From c15cf47b9b1a6a12abc0f1b9d8ab55d40b825f88 Mon Sep 17 00:00:00 2001
From: Muhammad Atif Ali <atif@coder.com>
Date: Tue, 30 Jul 2024 10:59:46 +0300
Subject: [PATCH 1/3] ci: improve `update-flake` job to handle retriggering ci
 and human authors

Improves #14046
Solved the CI stuck issue exhibited in
- #14039
- #14040
- #14041
- #14044
---
 .github/workflows/ci.yaml | 11 ++++++++---
 1 file changed, 8 insertions(+), 3 deletions(-)

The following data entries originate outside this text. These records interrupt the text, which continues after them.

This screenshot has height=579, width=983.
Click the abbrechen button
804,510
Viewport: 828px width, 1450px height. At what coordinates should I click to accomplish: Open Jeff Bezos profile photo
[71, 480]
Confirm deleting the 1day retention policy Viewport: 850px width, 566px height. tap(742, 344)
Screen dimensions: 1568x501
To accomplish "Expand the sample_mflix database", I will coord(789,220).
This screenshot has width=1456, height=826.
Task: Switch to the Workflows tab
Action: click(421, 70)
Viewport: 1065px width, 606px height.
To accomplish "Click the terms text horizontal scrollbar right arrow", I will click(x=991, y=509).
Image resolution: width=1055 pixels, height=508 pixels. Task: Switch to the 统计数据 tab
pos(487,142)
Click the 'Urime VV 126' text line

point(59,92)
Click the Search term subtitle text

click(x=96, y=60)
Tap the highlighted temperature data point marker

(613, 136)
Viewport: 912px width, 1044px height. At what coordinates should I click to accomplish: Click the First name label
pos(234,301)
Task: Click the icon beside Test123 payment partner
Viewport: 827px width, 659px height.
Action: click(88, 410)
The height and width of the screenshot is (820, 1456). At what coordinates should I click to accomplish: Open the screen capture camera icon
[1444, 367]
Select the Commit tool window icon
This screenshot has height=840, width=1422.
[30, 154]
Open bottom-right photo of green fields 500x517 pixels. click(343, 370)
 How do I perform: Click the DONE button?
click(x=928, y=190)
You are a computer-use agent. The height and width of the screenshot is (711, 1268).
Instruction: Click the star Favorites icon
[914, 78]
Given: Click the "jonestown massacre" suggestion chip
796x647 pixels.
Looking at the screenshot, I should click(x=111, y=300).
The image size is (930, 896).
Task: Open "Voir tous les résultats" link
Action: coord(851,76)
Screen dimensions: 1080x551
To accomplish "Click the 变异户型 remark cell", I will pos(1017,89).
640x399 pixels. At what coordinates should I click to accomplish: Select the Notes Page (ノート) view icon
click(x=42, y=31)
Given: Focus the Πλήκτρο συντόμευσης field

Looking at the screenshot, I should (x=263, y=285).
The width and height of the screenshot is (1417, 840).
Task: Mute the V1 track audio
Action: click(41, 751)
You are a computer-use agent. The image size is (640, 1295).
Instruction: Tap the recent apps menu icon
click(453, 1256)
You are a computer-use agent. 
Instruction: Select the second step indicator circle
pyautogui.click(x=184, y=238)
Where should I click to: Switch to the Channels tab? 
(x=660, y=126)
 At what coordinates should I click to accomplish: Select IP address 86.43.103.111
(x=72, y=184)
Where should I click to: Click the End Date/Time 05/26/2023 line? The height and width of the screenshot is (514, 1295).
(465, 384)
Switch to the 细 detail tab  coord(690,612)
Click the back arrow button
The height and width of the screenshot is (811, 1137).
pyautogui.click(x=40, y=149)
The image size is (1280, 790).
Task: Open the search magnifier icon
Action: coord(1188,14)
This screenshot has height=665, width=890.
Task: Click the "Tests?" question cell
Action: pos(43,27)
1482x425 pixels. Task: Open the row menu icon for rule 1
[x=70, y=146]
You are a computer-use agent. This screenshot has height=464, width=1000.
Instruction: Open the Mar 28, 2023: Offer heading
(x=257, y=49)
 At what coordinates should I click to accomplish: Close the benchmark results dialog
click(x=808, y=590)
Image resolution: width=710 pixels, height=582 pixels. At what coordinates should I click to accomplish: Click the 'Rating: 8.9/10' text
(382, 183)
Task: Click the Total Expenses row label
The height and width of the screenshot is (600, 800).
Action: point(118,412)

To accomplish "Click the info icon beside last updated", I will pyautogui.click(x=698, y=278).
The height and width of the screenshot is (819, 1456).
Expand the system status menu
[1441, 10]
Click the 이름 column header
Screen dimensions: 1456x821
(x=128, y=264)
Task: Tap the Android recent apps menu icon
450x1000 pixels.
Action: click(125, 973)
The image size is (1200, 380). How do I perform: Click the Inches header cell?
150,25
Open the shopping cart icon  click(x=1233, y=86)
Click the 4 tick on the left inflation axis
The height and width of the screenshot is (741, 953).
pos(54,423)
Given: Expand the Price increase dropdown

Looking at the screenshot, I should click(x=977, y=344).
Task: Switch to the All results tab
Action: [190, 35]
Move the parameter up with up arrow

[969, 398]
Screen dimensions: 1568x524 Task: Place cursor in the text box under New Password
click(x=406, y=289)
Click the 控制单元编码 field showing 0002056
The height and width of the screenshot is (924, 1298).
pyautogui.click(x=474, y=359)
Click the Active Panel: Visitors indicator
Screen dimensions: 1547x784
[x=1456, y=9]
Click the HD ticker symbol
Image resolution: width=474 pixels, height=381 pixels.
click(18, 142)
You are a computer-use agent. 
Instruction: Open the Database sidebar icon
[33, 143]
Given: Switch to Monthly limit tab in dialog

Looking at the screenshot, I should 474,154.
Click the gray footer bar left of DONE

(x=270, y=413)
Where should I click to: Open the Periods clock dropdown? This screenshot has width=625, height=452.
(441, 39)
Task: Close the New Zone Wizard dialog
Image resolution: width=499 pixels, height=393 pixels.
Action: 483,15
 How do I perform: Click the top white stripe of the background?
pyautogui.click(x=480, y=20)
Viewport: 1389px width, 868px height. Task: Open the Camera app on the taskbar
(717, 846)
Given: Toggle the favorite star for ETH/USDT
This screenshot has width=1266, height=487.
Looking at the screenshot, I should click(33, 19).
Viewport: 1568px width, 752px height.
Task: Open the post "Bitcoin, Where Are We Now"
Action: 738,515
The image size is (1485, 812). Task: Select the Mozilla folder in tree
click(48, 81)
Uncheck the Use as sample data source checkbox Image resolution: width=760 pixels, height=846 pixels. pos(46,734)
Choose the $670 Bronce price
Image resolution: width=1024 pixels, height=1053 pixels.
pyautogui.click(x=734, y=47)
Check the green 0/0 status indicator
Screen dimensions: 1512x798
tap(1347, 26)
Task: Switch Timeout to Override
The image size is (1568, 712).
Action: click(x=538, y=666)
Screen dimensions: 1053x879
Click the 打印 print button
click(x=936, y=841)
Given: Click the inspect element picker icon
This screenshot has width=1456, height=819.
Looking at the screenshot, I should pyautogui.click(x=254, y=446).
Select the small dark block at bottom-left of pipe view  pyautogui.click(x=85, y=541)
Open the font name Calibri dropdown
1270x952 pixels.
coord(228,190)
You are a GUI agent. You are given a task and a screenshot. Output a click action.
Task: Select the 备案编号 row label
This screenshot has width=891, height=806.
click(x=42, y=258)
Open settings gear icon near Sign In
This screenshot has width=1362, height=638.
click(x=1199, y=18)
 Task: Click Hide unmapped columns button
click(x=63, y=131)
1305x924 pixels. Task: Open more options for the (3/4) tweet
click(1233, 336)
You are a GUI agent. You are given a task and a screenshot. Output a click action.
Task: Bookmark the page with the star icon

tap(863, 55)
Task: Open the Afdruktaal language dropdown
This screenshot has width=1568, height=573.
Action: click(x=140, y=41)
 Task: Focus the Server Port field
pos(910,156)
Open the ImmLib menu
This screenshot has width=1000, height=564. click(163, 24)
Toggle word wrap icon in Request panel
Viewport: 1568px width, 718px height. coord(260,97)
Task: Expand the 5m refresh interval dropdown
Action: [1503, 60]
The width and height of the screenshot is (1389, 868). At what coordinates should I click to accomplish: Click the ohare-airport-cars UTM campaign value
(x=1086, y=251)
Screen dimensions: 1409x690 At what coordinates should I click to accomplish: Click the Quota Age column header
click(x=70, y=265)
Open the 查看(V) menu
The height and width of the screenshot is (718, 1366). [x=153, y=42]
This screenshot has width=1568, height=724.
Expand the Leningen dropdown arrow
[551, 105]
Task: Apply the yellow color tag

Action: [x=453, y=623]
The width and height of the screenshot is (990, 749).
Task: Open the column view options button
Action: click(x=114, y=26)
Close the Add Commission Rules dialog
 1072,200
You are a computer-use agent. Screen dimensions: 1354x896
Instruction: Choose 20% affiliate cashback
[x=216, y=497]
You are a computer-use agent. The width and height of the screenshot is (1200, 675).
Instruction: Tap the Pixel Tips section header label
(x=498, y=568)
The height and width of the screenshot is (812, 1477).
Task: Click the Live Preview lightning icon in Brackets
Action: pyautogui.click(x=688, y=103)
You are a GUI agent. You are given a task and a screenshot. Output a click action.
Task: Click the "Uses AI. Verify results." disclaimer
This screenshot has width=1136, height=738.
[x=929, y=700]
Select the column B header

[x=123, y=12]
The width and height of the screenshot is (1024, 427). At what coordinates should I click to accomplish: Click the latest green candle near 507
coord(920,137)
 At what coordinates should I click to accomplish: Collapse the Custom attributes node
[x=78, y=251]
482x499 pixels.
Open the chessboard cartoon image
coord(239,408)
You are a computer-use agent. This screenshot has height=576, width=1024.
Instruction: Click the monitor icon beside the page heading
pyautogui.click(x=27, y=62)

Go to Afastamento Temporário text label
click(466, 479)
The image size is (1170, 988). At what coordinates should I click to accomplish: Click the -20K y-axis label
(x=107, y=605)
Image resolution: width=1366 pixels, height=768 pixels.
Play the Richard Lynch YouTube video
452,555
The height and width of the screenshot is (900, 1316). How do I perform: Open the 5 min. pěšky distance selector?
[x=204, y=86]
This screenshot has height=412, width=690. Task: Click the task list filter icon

diff --git a/.github/workflows/ci.yaml b/.github/workflows/ci.yaml
index 899a09293d197..bdfaffa4d9f7f 100644
--- a/.github/workflows/ci.yaml
+++ b/.github/workflows/ci.yaml
@@ -121,14 +121,12 @@ jobs:
     needs: changes
     if: needs.changes.outputs.gomod == 'true'
     runs-on: ${{ github.repository_owner == 'coder' && 'depot-ubuntu-22.04-8' || 'ubuntu-latest' }}
-    permissions:
-      # Give the default GITHUB_TOKEN write permission to commit and push the changed files back to the repository.
-      contents: write
     steps:
       - name: Checkout
         uses: actions/checkout@v4
         with:
           fetch-depth: 1
+          token: ${{ secrets.CDRCI_GITHUB_TOKEN }}
 
       - name: Setup Go
         uses: ./.github/actions/setup-go
@@ -136,11 +134,18 @@ jobs:
       - name: Update Nix Flake SRI Hash
         run: ./scripts/update-flake.sh
 
+        # auto update flake for dependabot
       - uses: stefanzweifel/git-auto-commit-action@v5
+        if: github.actor == 'dependabot[bot]'
         with:
           # Allows dependabot to still rebase!
           commit_message: "[dependabot skip] Update Nix Flake SRI Hash"
 
+        # check for other PRs
+      - name: Ensure No Changes
+        if: github.actor != 'dependabot[bot]'
+        run: git diff --exit-code
+
   lint:
     needs: changes
     if: needs.changes.outputs.offlinedocs-only == 'false' || needs.changes.outputs.ci == 'true' || github.ref == 'refs/heads/main'

From 547ffa692cf29248d799e216c20c025582bbaba4 Mon Sep 17 00:00:00 2001
From: Muhammad Atif Ali <atif@coder.com>
Date: Wed, 31 Jul 2024 19:02:57 +0300
Subject: [PATCH 2/3] Update .github/workflows/ci.yaml

Co-authored-by: Dean Sheather <dean@deansheather.com>
---
 .github/workflows/ci.yaml | 2 +-
 1 file changed, 1 insertion(+), 1 deletion(-)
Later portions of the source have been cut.